(Records excerpted from a collection)
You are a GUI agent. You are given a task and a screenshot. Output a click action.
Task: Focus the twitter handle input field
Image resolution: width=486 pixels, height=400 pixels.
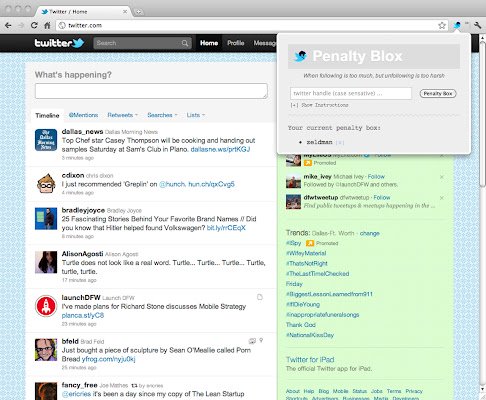(351, 93)
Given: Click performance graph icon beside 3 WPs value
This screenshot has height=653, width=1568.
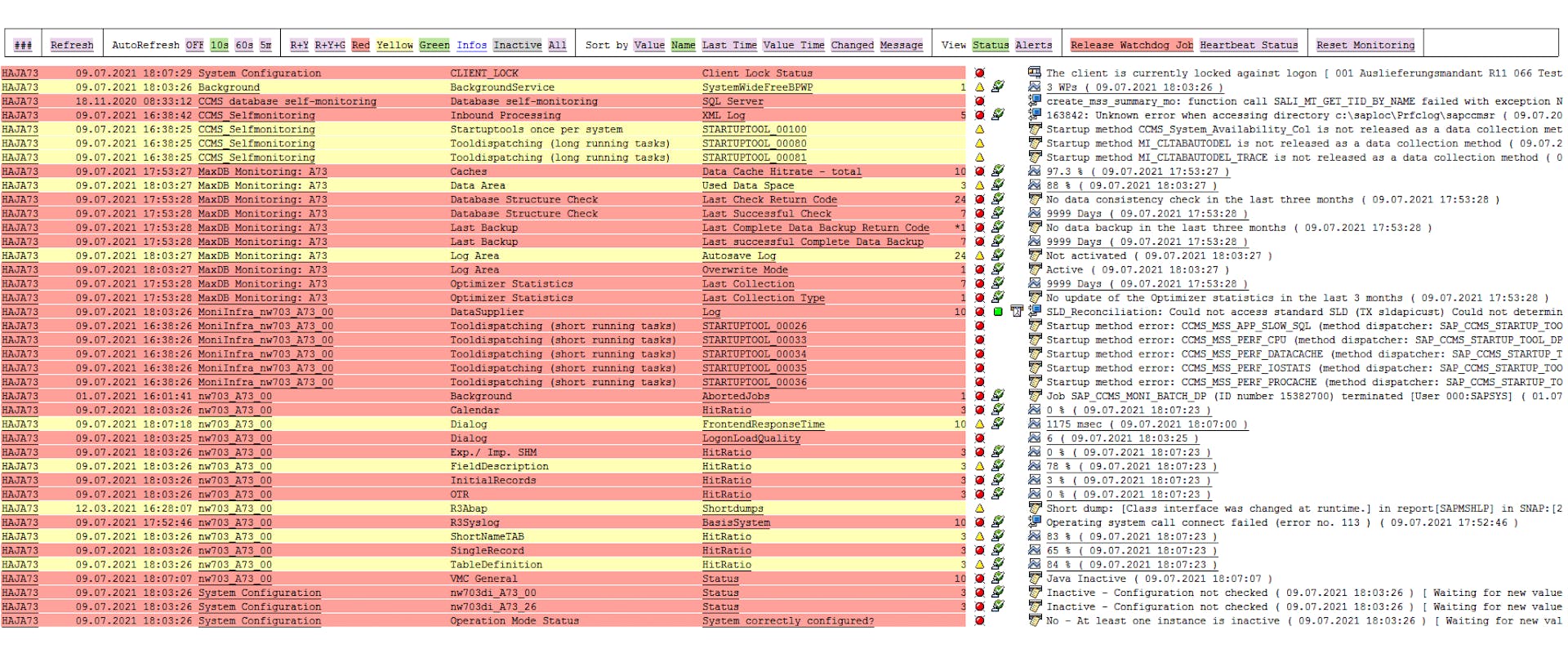Looking at the screenshot, I should [1035, 87].
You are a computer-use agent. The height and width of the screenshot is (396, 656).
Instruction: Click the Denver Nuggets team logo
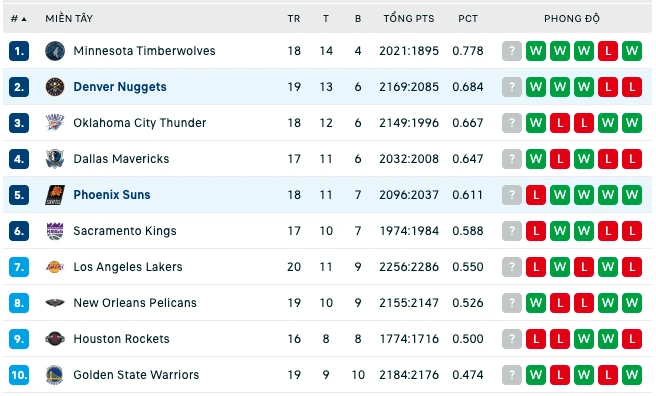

§ **How to complete this task**
Where the data contains images, drop them and print the rest exactly.

§ **Response area**
You are a GUI agent. You are given a task and a screenshot. Output a click action.
Task: Focus the twitter handle input field
Image resolution: width=486 pixels, height=400 pixels.
(351, 93)
Given: Click performance graph icon beside 3 WPs value
This screenshot has height=653, width=1568.
Looking at the screenshot, I should [1035, 87].
You are a computer-use agent. The height and width of the screenshot is (396, 656).
Instruction: Click the Denver Nuggets team logo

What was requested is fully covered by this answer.